What does the word “literacy” mean to you? At least before I started teaching, when I heard “literacy” I thought of reading. I thought of books, early readers sounding out words, and those cute little books from elementary school with repetitive, simple words. However, literacy is much, much more than just reading. In fact, early literacy starts at birth and even before that! I am a former preschool teacher and current stay at home mom to a one year old. I have a bachelor’s degree in early childhood education. In my years of college and my work as an early childhood teacher, I learned so much about early literacy! Now, I’m here to share some facts and tips with you.

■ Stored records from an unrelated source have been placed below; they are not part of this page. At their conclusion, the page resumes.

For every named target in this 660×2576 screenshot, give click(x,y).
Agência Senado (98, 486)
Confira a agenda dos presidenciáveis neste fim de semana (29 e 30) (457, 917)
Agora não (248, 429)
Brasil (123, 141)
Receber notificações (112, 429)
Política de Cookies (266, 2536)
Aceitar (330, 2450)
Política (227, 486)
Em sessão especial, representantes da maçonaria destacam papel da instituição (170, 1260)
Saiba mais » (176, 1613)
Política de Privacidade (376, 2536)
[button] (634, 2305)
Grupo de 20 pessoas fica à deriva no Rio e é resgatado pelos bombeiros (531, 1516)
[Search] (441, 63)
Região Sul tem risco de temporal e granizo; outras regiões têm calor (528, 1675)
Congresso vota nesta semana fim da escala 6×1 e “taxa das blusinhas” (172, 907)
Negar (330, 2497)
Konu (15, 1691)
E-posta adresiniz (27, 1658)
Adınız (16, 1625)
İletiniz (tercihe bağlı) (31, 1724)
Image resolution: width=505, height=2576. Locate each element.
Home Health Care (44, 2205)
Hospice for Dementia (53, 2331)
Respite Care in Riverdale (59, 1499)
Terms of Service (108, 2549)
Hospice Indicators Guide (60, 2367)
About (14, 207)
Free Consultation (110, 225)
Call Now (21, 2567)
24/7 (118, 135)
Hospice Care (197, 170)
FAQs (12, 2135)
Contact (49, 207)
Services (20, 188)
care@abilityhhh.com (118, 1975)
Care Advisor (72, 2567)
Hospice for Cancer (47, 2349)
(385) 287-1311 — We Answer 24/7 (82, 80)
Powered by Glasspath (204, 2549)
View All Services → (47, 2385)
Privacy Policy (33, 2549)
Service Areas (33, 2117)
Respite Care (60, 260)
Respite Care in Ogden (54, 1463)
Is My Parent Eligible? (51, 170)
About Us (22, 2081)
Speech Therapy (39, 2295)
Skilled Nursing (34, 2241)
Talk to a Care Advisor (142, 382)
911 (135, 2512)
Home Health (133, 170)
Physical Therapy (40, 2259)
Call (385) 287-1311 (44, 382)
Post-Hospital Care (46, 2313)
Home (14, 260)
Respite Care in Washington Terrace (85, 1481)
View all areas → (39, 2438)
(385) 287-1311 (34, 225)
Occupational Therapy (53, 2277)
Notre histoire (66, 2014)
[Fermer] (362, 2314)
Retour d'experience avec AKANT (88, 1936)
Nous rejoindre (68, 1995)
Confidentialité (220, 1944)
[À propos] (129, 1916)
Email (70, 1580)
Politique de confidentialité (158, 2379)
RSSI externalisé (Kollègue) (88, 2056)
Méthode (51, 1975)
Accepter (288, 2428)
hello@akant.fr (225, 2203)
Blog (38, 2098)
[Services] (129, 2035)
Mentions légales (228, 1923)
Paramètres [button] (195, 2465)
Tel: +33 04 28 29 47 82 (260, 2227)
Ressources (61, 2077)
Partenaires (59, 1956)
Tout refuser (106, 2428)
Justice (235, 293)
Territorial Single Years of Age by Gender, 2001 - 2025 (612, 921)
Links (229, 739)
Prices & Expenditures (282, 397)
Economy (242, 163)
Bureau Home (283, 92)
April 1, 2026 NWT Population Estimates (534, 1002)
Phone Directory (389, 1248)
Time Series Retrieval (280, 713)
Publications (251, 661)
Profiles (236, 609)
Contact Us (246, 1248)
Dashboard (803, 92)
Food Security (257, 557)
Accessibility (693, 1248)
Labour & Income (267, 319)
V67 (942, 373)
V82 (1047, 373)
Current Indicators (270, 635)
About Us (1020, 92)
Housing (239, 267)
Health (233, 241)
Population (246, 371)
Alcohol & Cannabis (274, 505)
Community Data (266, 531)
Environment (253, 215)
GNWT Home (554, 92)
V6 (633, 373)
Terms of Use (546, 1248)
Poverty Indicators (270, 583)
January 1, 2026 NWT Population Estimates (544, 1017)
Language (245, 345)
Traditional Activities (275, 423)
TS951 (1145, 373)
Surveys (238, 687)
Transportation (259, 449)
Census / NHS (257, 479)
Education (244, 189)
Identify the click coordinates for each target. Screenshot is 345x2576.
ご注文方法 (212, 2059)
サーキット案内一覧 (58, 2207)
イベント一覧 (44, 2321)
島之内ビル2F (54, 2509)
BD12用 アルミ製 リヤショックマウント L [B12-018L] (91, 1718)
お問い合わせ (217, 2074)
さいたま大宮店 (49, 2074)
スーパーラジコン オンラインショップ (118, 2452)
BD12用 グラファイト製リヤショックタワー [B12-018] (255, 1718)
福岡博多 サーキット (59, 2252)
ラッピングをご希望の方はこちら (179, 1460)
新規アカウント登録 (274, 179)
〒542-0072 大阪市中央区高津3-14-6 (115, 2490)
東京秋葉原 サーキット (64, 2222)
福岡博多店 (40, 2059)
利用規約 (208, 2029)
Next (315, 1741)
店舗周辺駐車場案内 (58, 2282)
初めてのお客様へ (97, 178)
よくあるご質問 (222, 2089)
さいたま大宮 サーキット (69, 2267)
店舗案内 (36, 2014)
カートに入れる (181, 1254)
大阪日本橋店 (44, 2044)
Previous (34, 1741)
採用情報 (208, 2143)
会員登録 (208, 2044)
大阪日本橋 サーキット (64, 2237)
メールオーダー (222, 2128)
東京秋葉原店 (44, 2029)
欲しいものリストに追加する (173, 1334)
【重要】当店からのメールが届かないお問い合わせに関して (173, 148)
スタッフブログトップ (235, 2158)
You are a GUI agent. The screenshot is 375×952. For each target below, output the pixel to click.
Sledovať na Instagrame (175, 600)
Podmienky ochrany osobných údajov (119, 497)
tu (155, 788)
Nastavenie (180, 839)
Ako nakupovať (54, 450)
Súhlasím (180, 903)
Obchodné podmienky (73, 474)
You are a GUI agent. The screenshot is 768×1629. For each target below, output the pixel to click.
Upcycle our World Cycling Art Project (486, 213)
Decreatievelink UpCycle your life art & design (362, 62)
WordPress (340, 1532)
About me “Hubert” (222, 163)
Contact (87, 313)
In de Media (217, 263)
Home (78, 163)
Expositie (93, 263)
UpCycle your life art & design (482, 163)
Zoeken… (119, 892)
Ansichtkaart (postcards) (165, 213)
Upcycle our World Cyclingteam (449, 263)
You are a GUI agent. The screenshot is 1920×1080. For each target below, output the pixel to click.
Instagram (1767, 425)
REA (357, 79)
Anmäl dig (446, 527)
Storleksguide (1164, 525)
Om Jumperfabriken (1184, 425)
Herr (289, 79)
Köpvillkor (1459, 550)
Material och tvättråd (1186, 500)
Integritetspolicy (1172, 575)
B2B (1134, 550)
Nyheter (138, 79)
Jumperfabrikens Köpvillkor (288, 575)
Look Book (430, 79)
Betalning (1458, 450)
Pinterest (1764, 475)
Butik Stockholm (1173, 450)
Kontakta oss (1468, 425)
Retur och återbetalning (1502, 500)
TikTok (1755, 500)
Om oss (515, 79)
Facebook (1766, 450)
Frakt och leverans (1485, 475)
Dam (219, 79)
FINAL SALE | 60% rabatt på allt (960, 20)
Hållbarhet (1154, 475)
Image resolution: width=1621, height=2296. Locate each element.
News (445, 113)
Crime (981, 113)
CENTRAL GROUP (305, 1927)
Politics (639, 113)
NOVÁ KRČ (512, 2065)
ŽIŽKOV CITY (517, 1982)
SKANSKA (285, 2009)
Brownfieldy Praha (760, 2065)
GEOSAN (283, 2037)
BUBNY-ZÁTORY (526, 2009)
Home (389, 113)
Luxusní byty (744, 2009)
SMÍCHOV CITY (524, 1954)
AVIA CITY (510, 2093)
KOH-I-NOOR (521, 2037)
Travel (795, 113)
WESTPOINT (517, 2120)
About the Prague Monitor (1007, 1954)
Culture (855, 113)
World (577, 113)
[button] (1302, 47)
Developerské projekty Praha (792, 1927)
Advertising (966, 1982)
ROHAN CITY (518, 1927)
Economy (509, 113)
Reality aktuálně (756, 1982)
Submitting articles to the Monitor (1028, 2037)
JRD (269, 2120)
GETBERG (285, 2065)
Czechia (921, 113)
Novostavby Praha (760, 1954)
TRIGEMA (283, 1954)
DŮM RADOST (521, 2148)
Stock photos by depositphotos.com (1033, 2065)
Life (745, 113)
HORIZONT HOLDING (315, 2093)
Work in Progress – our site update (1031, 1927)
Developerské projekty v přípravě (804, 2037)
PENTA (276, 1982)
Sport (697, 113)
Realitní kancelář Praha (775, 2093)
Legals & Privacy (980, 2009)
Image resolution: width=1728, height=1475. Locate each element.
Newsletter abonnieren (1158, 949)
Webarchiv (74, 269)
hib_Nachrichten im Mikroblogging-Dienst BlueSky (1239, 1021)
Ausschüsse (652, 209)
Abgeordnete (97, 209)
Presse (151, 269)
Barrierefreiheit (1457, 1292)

The root of literacy is language. Language is something that we all teach to our own children, without even doing anything special! A baby’s brain is hardwired to learn language, and they pick this up naturally through listening to others speak. Babies listen to language from the time they are in the womb, especially from their mothers. From week 30 of pregnancy on, babies are capable of hearing their mothers speak and forging brain connections that will be the foundation of their language abilities for life. New research, according to this Washington Post article (While in womb, babies begin learning language from their mothers | UW News (washington.edu)), has shown that newborn infants could distinguish between vowel sounds from their mother’s spoken language and a foreign one.

This proves that babies are literally born ready to learn! It’s truly incredible when you think about it. Talking to a newborn is one of the best things that you can do. I know that when my daughter was a newborn, hearing my voice calmed her immediately. She spent a few days in the NICU at birth, and I’ll never forget being wheeled in to meet her for the first time. I could hear her crying as I approached, and I hadn’t even touched her yet, but I started talking to her and she immediately calmed down and turned to look at me. The power of a mother’s soothing voice to her own baby is truly amazing. For a newborn, it may be one of the only familiar and comforting sounds to them.

As babies grow, language remains a crucial connection. Everything that your baby will learn comes through language. Did you know that language is closely linked to later reading and writing skills? This is the connection between language and early literacy skills. According to the early childhood foundation Zero to Three, early experiences with language and literacy are what create effective communicators (How to Promote Early Language and Literacy • ZERO TO THREE).

These experiences include singing, listening to stories, reading books, and talking with caregivers and others (like siblings). Luckily these experiences are all very natural to come by! The key components to all early literacy experiences are simple: exposure to language and books. Long before your child can read, they can enjoy having books read to them. Books are an amazing support for building early literacy! It’s never too early to start reading to your infant.

Babies younger than twelve weeks respond very well to high-contrast images in books. My baby absolutely loved this set of small, crinkle fabric books with high-contrast images. These books are great because they engage the youngest infants three different ways: through visual stimulation (the high-contrast images), auditory stimulation (listening to a caregiver identify what’s on each page), and physical stimulation (allowing the infant to touch and explore the crinkly book with hands or mouth).

Older babies will be able to engage more intentionally with books by pointing at pictures, or even turning pages themselves. As babies grow, so does their attention span, but don’t worry if your baby can’t sit through a whole book. It’s completely normal for babies and toddlers to sit and listen to a page or two, get up and do something else, and then revisit the book. All that matters is that they have the opportunity to engage with books whenever and however they want to! Yes, this does mean that chewing on books counts as early literacy exposure. These Indestructible books are great for babies who are mostly interested in mouthing or tearing their books. My daughter loves hers! Whenever I see her starting to mouth or tear one of her normal books, I redirect her to an Indestructible one. Now that she’s one, I find that she chews on her books less and less. 

Always remember that you, as your baby’s caregiver, are the most important aspect of developing your child’s literacy skills. The connection between a child and their closest caregivers is what allows for babies to learn language (Learning to Read the World: Literacy in the First 3 Years • ZERO TO THREE). Books are a great tool, but you can help your baby grow just through everyday talking! Narrate your baby’s experiences. This can be as simple as telling them what you are doing as you change their diaper, or talking in the car and explaining where you are and where you are going. You provide your child with new experiences and talking provides them with the language to identify new objects and describe their own experiences in the future. Isn’t it amazing to know that everything your child experiences, no matter how small and simple it may seem, is a huge learning opportunity for them?